Imagine a person, a steering wheel, and a monkey. The person represents the rational part of the human brain, which helps with decision-making, the wheel stands for those decisions, and the monkey handles distractions and procrastination. Whenever the person turning the wheel is distracted by the monkey, he/she is procrastinating, and by the time that person gets back to the wheel, the deadline for the task is already too soon, and the person enters panic mode. This analogy was inspired by Tim Urban’s Ted Talk entitled “Inside the Mind of a Master Procrastinator.”

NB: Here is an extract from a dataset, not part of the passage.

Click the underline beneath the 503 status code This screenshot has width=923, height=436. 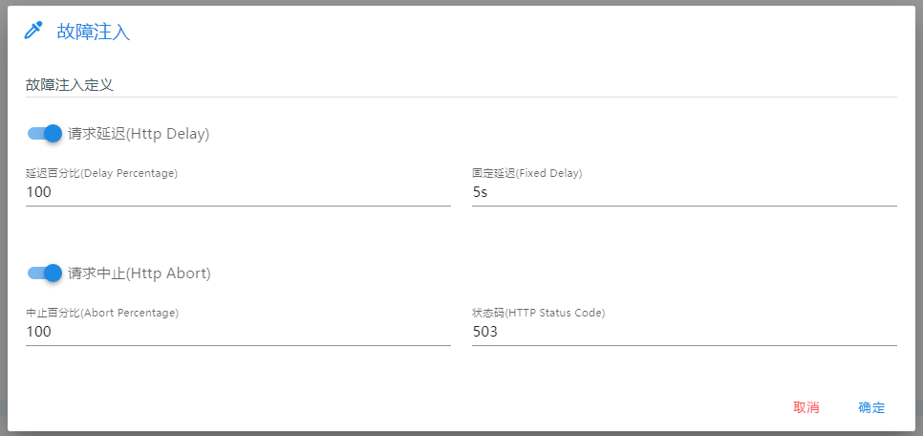684,345
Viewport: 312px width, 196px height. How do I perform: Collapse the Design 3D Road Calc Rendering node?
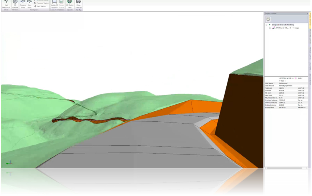[266, 25]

I am a procrastinator. In fact, I would go as far as to call myself an “expert at procrastination” since I do it so often and never make a mistake when doing so. I have procrastinated during my entire life, and it has resulted in stress and anxiety accompanied by a lack of sleep and tiredness during the day. I view tasks as curses that I am forced to do for a grade and nothing else, but during my late middle school years, I began to realize that assignments help me learn interesting information. I was just learning the wrong way, in a way that made me believe that it was boring and unpleasant.
Orchestra teacher Veronica Underhill described how she handles procrastination: “I realize that I am doing it, and it causes anxiety to arise from within me, and it forces me to work because my mind associates procrastination with anxiety.” Underhill is not the only one who faces this struggle. With an abundance of distractions such as social media and the rise of technology, how could anybody not procrastinate?
To picture procrastination on a larger scale, the average American life expectancy is about 692,040 hours (79 years), and the average American wastes about 2.75 hours per day. This means that about 50,461 hours of life (five years) are wasted, according to an article by Study Finds (StudyFinds.org).
Sometimes, people are not aware that they are procrastinating and continue to procrastinate before they realize how much time they have wasted. AP English Literature teacher Christine Gallehugh related, “As a recovering procrastinator, I feel that it is a dishonor to yourself if you put off tasks that you are passionate about, and that you couldn’t fulfill your true potential.”
Social studies teacher Olga Zisel-Hetrick offered an explanation as to why people procrastinate. “Other situations in life come up, and those are prioritized over the tasks at hand,” she said. In other words, people tend to look towards the future and not at what is most important in the present.
In schools, we are neither taught how to learn nor how to study. We either must cope with the material that we are fed, or we must teach ourselves how to learn. I chose the latter because I found that it was just too difficult to be clueless.
I realized that if I want to achieve my goals, I need motivation. If I am not motivated, then I would never want to do anything. Procrastination is simply what your mind does when it is not motivated; for a person to stay motivated, the task needs to be engaging. My strategy for motivating myself was to purchase a desk that created my own personalizable at-home workspace. The desk makes my work area feel more complete and gives me a space in which I want to stop and be productive. I placed it right next to the window so that when I need a break, I can gaze out the window and take in a breath of fresh air.
As a result of these efforts to keep me engaged, I have slept longer, felt more energetic, and experienced an improvement in my physical health. Before this change, I thought to myself, “Am I the only one?” But then I had an epiphany: If I procrastinate, then so do billionaires, journalists, authors, insurance workers, doctors, and everyone else. This insight made me realize that procrastination is a part of human nature; even the most intelligent people procrastinate because sometimes the world is boring and negative, and we need a distraction.